Excerpt provided
[Start of section]
An 8-Year-Old White Boy is Slain by a Black Man Spewing Racial Epithets - But The Suspect Will Not Be Charged with a Hate Crime
WHEN IS A HATE CRIME not a hate crime? Perhaps when the victim is white and the perpetrator black.
In April, Kevin Shifflett, an eight-year-old white boy playing in his great-grandparents’ front yard in Alexandria, VA, was slashed to death by a knife-wielding black man allegedly screaming anti-white epithets.
The national media, which have been quick to give saturation coverage to hate crimes against blacks and homosexuals, have all but ignored the Shifflett case. The murder hasn’t become fodder for the presidential debates. And Jesse Jackson and the NAACP certainly haven’t discussed it much. Now, in the latest twist, it appears that the defendant will not even be charged with a hate crime.
[End of section]
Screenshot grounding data
[Start of section]
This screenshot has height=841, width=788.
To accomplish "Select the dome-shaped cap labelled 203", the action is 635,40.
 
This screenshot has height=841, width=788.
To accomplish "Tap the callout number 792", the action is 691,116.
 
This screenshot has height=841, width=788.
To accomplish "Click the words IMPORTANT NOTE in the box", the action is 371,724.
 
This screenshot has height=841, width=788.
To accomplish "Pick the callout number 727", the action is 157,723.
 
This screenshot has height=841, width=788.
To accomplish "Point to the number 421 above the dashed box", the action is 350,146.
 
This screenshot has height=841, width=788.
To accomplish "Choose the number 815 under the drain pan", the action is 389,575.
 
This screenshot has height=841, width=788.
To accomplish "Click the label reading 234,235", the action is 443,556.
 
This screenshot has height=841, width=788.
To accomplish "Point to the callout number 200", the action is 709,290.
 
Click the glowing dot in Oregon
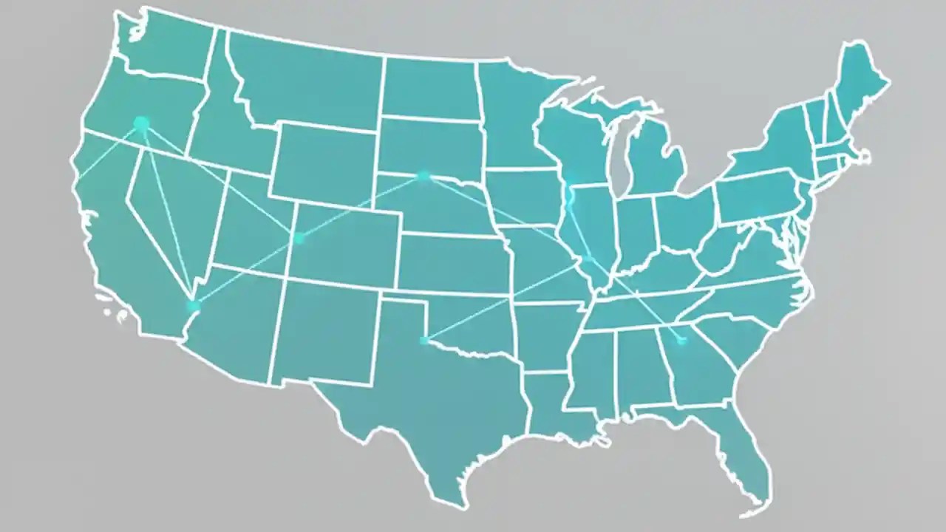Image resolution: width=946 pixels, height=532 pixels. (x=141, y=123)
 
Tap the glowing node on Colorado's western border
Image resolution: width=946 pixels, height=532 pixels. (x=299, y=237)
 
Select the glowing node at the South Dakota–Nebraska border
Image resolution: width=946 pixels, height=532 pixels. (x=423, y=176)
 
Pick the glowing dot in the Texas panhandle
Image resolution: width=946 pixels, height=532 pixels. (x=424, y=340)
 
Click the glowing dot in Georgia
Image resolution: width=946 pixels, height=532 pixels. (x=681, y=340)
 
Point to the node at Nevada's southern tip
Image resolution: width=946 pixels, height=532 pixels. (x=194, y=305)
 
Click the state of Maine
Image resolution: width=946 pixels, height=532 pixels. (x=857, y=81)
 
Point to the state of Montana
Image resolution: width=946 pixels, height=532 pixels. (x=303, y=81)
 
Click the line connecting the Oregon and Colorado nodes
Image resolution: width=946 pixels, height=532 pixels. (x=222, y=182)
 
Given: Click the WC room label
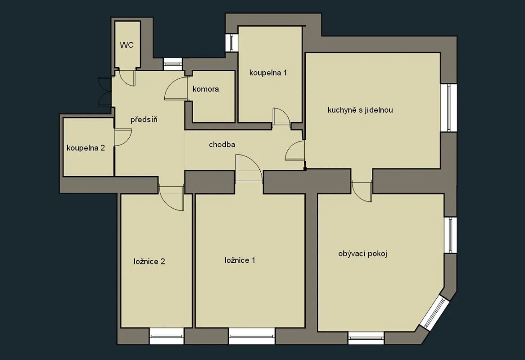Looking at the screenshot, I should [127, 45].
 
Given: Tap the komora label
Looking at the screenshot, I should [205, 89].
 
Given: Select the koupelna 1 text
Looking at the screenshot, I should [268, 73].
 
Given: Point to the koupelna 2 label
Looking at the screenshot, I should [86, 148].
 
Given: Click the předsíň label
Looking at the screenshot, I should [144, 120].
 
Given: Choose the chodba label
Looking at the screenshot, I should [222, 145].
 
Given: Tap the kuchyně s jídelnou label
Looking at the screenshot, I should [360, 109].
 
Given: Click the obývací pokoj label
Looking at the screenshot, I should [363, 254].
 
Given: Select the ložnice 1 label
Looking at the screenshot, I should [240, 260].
[End of section]
Exercise directions
Resume the article about the Kevin Shifflett killing, starting after its last sentence.

Task answer
Earlier this month, authorities in Alexandria, Virginia indicted Gregory Devon Murphy, who had remained at large for more than two months before being arrested on an unrelated drug charge. Then last week, Mr. Murphy physically assaulted his defense lawyer during a court hearing. Murphy now must undergo mental examinations to determine if he is capable of standing trial.
Curiously, federal authorities declined to press hate crime charges, instead deferring to Virginia’s state courts.
But Alexandria Commonwealth’s Attorney S. Randolph Sengel, a prosecutor in the case, told FrontPageMagazine.com that he is powerless to prosecute this case as a hate crime. “There’s no applicable hate crimes law in Virginia,” he told FrontPageMagazine.com on Tuesday.
Controversy has surrounded the case from the beginning.
Much evidence suggested a racial motive behind the April 19 stabbing. A note found in a hotel room where Mr. Murphy had stayed prior to the killing that read, “Kill them racist white kids,” in mangled English. DNA evidence found in a taxi cab used to flee the scene matches Mr. Murphy’s, and seven years earlier, Mr. Murphy was convicted of another racially charged attack, in which he assaulted a white man with a hammer.
It could be argued that the public – especially the white public -- had a right to know that a dangerous killer with a hatred for white people was on the loose. But authorities in Alexandria chose to downplay the racial motivation.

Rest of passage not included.